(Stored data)

/---

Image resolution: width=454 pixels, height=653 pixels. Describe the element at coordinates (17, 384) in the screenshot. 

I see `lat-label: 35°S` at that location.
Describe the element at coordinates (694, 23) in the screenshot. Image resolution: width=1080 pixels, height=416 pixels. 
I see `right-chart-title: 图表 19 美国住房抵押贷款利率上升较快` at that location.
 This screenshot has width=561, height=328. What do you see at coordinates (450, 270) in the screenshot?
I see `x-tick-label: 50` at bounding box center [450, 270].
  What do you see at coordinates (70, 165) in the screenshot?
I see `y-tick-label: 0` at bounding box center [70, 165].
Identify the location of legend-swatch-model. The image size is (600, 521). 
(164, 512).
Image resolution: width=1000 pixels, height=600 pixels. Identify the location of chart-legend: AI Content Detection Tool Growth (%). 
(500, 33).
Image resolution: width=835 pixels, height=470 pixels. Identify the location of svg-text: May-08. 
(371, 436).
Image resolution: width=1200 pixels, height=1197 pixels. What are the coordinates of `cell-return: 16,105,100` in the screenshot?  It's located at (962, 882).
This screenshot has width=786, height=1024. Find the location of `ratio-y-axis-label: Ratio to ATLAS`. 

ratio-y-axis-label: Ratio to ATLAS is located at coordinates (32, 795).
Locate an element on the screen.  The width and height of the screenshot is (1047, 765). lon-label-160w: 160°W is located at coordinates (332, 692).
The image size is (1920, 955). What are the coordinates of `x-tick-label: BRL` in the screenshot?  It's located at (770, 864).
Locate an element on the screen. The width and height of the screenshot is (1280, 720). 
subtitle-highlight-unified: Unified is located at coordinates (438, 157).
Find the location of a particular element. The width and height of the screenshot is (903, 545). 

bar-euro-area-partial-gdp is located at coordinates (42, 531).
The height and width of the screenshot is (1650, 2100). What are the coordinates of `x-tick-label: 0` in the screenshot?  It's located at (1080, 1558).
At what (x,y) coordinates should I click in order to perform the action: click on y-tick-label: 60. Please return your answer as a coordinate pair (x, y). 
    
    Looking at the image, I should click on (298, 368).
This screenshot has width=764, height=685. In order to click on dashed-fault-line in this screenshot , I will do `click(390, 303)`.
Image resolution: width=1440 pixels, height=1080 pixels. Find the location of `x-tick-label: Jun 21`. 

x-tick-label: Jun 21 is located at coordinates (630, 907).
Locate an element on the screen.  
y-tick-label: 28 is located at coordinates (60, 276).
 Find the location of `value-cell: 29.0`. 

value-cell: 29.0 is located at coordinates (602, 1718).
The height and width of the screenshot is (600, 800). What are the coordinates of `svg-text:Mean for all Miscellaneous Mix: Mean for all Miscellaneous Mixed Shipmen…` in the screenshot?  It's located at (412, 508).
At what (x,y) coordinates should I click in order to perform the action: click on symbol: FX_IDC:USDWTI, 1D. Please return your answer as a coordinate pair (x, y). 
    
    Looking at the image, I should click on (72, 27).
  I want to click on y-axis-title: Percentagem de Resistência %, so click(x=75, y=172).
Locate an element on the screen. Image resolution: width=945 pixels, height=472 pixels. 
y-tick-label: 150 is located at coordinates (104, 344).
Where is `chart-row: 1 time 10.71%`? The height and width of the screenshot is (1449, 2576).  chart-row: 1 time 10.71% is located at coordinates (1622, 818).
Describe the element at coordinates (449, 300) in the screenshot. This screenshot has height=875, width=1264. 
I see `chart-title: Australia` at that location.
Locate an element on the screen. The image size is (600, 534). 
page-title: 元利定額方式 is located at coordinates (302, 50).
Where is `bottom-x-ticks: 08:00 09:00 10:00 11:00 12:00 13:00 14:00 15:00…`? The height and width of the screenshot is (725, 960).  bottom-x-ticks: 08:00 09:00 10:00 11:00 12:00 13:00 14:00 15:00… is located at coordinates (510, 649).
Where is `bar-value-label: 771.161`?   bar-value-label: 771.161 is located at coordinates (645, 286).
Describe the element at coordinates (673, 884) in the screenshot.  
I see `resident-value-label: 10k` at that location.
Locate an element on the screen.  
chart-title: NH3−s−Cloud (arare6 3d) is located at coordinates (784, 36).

\---

Work required: Copy out every line of the material above without changing anything.

Response area:
Image resolution: width=454 pixels, height=653 pixels. Describe the element at coordinates (17, 384) in the screenshot. 

I see `lat-label: 35°S` at that location.
Describe the element at coordinates (694, 23) in the screenshot. Image resolution: width=1080 pixels, height=416 pixels. 
I see `right-chart-title: 图表 19 美国住房抵押贷款利率上升较快` at that location.
 This screenshot has width=561, height=328. What do you see at coordinates (450, 270) in the screenshot?
I see `x-tick-label: 50` at bounding box center [450, 270].
  What do you see at coordinates (70, 165) in the screenshot?
I see `y-tick-label: 0` at bounding box center [70, 165].
Identify the location of legend-swatch-model. The image size is (600, 521). 
(164, 512).
Image resolution: width=1000 pixels, height=600 pixels. Identify the location of chart-legend: AI Content Detection Tool Growth (%). 
(500, 33).
Image resolution: width=835 pixels, height=470 pixels. Identify the location of svg-text: May-08. 
(371, 436).
Image resolution: width=1200 pixels, height=1197 pixels. What are the coordinates of `cell-return: 16,105,100` in the screenshot?  It's located at (962, 882).
This screenshot has width=786, height=1024. Find the location of `ratio-y-axis-label: Ratio to ATLAS`. 

ratio-y-axis-label: Ratio to ATLAS is located at coordinates (32, 795).
Locate an element on the screen.  The width and height of the screenshot is (1047, 765). lon-label-160w: 160°W is located at coordinates (332, 692).
The image size is (1920, 955). What are the coordinates of `x-tick-label: BRL` in the screenshot?  It's located at (770, 864).
Locate an element on the screen. The width and height of the screenshot is (1280, 720). 
subtitle-highlight-unified: Unified is located at coordinates (438, 157).
Find the location of a particular element. The width and height of the screenshot is (903, 545). 

bar-euro-area-partial-gdp is located at coordinates (42, 531).
The height and width of the screenshot is (1650, 2100). What are the coordinates of `x-tick-label: 0` in the screenshot?  It's located at (1080, 1558).
At what (x,y) coordinates should I click in order to perform the action: click on y-tick-label: 60. Please return your answer as a coordinate pair (x, y). 
    
    Looking at the image, I should click on (298, 368).
This screenshot has width=764, height=685. In order to click on dashed-fault-line in this screenshot , I will do `click(390, 303)`.
Image resolution: width=1440 pixels, height=1080 pixels. Find the location of `x-tick-label: Jun 21`. 

x-tick-label: Jun 21 is located at coordinates (630, 907).
Locate an element on the screen.  
y-tick-label: 28 is located at coordinates (60, 276).
 Find the location of `value-cell: 29.0`. 

value-cell: 29.0 is located at coordinates (602, 1718).
The height and width of the screenshot is (600, 800). What are the coordinates of `svg-text:Mean for all Miscellaneous Mix: Mean for all Miscellaneous Mixed Shipmen…` in the screenshot?  It's located at (412, 508).
At what (x,y) coordinates should I click in order to perform the action: click on symbol: FX_IDC:USDWTI, 1D. Please return your answer as a coordinate pair (x, y). 
    
    Looking at the image, I should click on (72, 27).
  I want to click on y-axis-title: Percentagem de Resistência %, so click(x=75, y=172).
Locate an element on the screen. Image resolution: width=945 pixels, height=472 pixels. 
y-tick-label: 150 is located at coordinates (104, 344).
Where is `chart-row: 1 time 10.71%`? The height and width of the screenshot is (1449, 2576).  chart-row: 1 time 10.71% is located at coordinates (1622, 818).
Describe the element at coordinates (449, 300) in the screenshot. This screenshot has height=875, width=1264. 
I see `chart-title: Australia` at that location.
Locate an element on the screen. The image size is (600, 534). 
page-title: 元利定額方式 is located at coordinates (302, 50).
Where is `bottom-x-ticks: 08:00 09:00 10:00 11:00 12:00 13:00 14:00 15:00…`? The height and width of the screenshot is (725, 960).  bottom-x-ticks: 08:00 09:00 10:00 11:00 12:00 13:00 14:00 15:00… is located at coordinates (510, 649).
Where is `bar-value-label: 771.161`?   bar-value-label: 771.161 is located at coordinates (645, 286).
Describe the element at coordinates (673, 884) in the screenshot.  
I see `resident-value-label: 10k` at that location.
Locate an element on the screen.  
chart-title: NH3−s−Cloud (arare6 3d) is located at coordinates (784, 36).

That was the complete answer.